Theorem. The Hopf invariant is a non-zero group homomorphism $\mathcal H:\pi_{4n-1}(\mathbb S^{2n})\to\mathbb Z$ and it is an isomorphism only when $n=1$.

For a proof that $\mathcal H$ is a group homomorphism, see Proposition 4B.1 in [3]. Hopf, in [4] (see Satz II and Satz II') proved that for any $n$, there is a map $h:\mathbb S^{4n-1}\to\mathbb S^{2n}$ with $\mathcal H h\neq 0$ and hence the homomorphism $\mathcal H:\pi_{4n-1}(\mathbb S^{2n})\to\mathbb Z$ is non-zero. Since the Hopf invariant of the Hopf fibration $h:\mathbb S^3\to\mathbb S^2$ equals $1$ (Example 17.23 in [2]), $\mathcal H:\pi_3(\mathbb S^2)\to\mathbb Z$ is an isomorphism. However, for $n\geq 2$ the Hopf invariant is never an isomorphism. Indeed, Adams [1] proved that mappings with Hopf invariant equal $1$ exist only when $n=1,2$ and $4$, so these are the only cases when one may suspect $\mathcal H$ to be an isomorphism, but $\pi_7(\mathbb S^4)=\mathbb Z\times\mathbb Z_{12}$ and $\pi_{15}(\mathbb S^8)=\mathbb Z\times\mathbb Z_{120}$, so $\mathcal H$ cannot be an isomorphism.

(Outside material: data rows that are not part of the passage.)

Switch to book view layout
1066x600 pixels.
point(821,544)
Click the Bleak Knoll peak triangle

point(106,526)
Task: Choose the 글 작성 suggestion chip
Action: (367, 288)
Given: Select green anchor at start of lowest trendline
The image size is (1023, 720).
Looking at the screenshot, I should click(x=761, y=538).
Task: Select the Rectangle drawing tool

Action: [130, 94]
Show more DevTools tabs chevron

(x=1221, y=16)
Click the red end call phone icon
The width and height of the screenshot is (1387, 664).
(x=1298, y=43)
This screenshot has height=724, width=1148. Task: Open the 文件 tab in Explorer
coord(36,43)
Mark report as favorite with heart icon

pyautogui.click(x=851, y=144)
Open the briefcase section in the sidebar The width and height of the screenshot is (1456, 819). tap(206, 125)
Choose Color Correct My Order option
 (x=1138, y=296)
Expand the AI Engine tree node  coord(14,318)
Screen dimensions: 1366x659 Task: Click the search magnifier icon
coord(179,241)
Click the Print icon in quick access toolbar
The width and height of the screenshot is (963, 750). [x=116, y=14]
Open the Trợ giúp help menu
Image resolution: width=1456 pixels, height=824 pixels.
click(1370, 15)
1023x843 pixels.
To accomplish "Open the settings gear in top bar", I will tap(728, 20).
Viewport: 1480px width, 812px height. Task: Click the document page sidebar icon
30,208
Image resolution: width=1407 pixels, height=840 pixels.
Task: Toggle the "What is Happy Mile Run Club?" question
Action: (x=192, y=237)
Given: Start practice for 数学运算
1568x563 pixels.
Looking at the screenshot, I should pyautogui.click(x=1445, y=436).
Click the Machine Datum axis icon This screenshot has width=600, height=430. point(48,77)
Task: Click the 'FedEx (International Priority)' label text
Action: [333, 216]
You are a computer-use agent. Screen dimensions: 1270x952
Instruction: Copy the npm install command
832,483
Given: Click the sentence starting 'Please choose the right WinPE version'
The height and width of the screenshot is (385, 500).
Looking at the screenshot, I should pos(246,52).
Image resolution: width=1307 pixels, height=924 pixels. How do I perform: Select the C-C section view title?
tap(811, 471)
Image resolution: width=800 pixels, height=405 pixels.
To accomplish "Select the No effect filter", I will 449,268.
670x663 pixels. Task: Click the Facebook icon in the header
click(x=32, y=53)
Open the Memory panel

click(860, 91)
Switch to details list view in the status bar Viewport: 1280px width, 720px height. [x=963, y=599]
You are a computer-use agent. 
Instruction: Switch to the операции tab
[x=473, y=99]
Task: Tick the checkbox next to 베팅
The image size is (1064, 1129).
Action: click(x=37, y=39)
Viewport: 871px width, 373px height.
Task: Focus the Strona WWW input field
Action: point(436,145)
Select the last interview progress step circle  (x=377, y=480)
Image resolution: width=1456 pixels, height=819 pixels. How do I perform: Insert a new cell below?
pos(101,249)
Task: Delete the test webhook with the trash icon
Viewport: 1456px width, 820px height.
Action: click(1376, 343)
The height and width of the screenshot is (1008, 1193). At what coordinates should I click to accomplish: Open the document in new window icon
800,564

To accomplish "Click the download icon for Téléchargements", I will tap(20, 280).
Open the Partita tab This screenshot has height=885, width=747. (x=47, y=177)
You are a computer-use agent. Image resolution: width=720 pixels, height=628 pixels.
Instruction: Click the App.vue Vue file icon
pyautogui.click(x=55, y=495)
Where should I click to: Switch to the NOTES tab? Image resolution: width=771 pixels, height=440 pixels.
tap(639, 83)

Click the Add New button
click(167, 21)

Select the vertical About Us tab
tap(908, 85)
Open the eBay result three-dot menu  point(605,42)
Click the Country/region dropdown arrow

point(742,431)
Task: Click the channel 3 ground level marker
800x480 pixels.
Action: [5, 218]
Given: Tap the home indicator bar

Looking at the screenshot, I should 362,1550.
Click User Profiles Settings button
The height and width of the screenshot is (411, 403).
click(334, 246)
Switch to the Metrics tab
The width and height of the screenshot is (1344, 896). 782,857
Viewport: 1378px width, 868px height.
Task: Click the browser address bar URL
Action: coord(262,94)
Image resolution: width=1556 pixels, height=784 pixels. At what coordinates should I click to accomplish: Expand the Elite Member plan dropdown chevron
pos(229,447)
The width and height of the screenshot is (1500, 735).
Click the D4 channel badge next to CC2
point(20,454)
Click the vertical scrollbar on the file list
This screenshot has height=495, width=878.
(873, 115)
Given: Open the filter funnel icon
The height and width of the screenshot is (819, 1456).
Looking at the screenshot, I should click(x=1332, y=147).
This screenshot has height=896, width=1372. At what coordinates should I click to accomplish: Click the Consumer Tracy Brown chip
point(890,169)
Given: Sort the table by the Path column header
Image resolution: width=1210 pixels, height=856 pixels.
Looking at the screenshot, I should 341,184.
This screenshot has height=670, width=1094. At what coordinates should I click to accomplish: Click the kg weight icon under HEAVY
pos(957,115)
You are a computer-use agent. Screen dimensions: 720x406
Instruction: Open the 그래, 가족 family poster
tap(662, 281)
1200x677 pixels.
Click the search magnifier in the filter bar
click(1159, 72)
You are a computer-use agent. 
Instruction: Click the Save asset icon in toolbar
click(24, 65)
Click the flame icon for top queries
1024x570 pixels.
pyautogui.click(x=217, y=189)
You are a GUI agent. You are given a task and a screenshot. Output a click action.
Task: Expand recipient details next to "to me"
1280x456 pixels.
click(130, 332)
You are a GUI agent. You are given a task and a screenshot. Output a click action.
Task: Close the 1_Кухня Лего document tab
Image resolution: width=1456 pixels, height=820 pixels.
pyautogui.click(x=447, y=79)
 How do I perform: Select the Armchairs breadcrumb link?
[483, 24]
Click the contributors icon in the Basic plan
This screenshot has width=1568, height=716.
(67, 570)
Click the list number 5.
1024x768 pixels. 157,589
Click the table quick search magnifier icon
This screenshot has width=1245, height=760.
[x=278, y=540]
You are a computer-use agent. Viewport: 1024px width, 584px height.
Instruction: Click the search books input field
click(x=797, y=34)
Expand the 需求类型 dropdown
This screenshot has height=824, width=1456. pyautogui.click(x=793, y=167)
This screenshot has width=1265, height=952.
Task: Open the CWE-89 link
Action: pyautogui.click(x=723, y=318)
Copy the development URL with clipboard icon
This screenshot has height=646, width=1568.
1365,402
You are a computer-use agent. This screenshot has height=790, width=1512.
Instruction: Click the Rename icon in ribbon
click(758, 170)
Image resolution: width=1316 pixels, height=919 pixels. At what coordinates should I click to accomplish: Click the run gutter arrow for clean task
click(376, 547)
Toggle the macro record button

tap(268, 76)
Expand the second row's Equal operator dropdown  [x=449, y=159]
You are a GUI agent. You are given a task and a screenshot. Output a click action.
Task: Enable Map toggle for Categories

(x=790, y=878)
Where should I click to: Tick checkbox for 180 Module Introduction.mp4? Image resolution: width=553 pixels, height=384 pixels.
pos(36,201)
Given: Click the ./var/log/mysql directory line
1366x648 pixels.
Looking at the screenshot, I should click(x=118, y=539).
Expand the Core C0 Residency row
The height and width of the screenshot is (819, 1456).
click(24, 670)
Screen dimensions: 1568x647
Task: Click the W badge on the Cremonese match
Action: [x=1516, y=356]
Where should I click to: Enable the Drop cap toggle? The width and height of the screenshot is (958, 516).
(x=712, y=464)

[1] J. F. Adams, J., On the non-existence of elements of Hopf invariant one. Ann. of Math. 72 (1960), 20-104.

[2] R. Bott, L. W. Tu, L. W. Differential forms in algebraic topology. Graduate Texts in Mathematics, 82. Springer-Verlag, New York-Berlin, 1982.

[3] A. Hatcher, Algebraic topology. Cambridge University Press, Cambridge, 2002.

[4] H. Hopf, Über die Abbildungen von Sphären auf Sphären niedrigerer Dimensionen. Fundamenta Math. 25 (1935), 427-440.